Für Walch ist der Landkreis „praktisch schuldenfrei“. Denn die Rücklagen seien höher als die Darlehen. Der Schuldenstand konnte im Vergleich zum Vorjahr nochmal etwas gedrückt werden, auf jetzt 12,3 Millionen Euro. „Früher waren wir immer im ärmsten Drittel der Landkreise, jetzt liegen wir bei der Umlagekraft auf Platz 6 in Oberbayern – vor uns sind nur Landkreise im Münchner Speckgürtel.“
Grassaus Bürgermeister mahnt: Kreis spart zulasten der Kommunen
Während Finanzplanung und Investitionsprogramm bis 2027 einstimmig verabschiedet wurden, setzte es gegen den heurigen Haushalt zwei Gegenstimmen – von Manuela Pertl (Linke) und Stefan Kattari (SPD). Der Grassauer Bürgermeister störte sich daran, dass die Kreisumlage, die die Kommunen an den Landkreis zahlen müssen, wieder steigt. „Etliche Kommunen verschulden sich und der Kreis baut Rücklagen auf.“ Kitas, Feuerwehren, Grund- und Mittelschulen – auch die Kommunen müssten ihre Pflichtaufgaben stemmen, erinnerte Kattari.
Wortgefecht zwischen Mandl und Bernshausen
Kaum war der Haushalt verabschiedet, ging es in die offene Aussprache. „Wir werden angegriffen. Unsere Veranstaltungen werden immer öfter gestört“, erhob Helga Mandl ihre Stimme. Zuletzt musste die Polizei die Kreisversammlung ihrer Grünen im „Sailer Keller“ in Traunstein absichern. In Biberach (Baden-Württemberg) kapitulierte die Partei beim „Politischen Aschermittwoch“ vor Protesten. Und die tumultartigen Szenen beim Auftritt von Cem Özdemir im vergangenen Sommer im Harter Bierzelt haben alle noch im Kopf.
„Auch bei uns im Landkreis gibt es Querdenker, Reichsbürger und Rechtsextreme“, so Mandl. Sie wollten den Grünen das Veranstaltungsrecht nehmen – und die AfD versuche inzwischen, kritische Berichte des Bayerischen Rundfunks zu unterbinden. AfD-Kreisrat Joachim Bernshausen hielt gleich dagegen und sprach von einer „beispiellosen Heuchelei“. Die Grünen hätten zusammen mit „der Antifa“ von Anfang an genauso AfD-Demos gestört.

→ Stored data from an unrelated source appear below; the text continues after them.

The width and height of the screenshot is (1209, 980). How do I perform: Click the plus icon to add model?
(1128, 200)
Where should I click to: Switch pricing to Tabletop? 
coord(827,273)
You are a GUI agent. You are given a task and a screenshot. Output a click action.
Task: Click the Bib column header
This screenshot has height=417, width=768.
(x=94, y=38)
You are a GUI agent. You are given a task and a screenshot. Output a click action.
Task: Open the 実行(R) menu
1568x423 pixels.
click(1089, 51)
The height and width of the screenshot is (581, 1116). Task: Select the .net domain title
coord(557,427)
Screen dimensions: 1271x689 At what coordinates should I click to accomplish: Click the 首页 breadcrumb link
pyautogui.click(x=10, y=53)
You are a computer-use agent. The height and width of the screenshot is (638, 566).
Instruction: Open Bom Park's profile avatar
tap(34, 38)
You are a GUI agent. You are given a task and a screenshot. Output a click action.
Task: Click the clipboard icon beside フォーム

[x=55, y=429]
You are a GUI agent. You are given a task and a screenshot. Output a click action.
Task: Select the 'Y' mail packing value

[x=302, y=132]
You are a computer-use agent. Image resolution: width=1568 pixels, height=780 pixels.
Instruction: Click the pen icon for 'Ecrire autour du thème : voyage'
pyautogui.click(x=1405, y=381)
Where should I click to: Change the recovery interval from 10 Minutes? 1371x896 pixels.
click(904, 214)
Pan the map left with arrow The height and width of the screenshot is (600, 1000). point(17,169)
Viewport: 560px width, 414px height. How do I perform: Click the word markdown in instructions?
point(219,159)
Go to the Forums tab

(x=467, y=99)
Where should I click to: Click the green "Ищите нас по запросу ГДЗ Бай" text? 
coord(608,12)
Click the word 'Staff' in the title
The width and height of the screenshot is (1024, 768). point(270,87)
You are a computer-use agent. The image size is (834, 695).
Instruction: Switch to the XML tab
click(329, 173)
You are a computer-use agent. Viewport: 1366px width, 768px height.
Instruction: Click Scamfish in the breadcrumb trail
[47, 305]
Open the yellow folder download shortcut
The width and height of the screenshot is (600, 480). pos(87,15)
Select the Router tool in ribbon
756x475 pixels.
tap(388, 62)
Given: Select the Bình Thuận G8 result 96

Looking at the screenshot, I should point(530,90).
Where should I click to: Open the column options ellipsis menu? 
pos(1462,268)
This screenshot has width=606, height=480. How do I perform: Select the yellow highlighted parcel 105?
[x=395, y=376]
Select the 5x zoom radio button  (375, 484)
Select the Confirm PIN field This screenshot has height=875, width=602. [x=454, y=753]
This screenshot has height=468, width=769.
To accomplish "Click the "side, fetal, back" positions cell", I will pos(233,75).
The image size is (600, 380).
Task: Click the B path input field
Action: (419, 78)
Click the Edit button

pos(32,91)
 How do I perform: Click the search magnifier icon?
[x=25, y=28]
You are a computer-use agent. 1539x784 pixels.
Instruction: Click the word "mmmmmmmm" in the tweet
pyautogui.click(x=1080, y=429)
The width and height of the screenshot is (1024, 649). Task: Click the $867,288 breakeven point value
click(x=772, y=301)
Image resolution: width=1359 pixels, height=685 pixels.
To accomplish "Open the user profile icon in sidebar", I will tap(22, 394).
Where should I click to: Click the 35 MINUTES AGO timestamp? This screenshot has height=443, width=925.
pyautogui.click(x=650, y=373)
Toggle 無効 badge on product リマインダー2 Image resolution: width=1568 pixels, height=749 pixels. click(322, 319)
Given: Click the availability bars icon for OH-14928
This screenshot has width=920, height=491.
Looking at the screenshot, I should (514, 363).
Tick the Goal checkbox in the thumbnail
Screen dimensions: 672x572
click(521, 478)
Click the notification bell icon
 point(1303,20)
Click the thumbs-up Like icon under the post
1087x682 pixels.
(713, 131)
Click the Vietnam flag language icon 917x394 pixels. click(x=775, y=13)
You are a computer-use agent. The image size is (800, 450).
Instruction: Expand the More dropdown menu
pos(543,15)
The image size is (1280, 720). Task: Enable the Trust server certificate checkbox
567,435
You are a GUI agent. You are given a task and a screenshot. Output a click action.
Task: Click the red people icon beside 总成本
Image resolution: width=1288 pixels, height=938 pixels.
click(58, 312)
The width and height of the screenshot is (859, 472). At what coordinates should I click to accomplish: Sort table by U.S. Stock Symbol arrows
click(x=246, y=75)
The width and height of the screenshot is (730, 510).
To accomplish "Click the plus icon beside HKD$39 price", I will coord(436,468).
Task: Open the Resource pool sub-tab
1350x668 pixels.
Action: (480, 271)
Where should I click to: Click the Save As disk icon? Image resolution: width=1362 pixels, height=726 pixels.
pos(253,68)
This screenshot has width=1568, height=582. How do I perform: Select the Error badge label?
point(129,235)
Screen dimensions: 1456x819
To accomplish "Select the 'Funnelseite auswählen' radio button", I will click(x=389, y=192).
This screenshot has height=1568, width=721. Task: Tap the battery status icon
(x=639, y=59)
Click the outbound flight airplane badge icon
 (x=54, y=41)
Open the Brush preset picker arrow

Dann wollte Trostbergs 2. Bürgermeisterin Marianne Penn (Grüne) schon ausholen, um Bernshausen Kontra zu geben – doch Landrat Walch griff ein und würgte das drohende Wortgefecht zwischen AfD und Grünen ab. Beide Parteien hätten ihre Stellungnahmen jetzt abgegeben. Und alle im Kreistag seien sich doch einig, wenn es gegen politischen Extremismus oder religiösen Fundamentalismus gehe. Bleibt zu hoffen, dass der Landrat damit recht hat.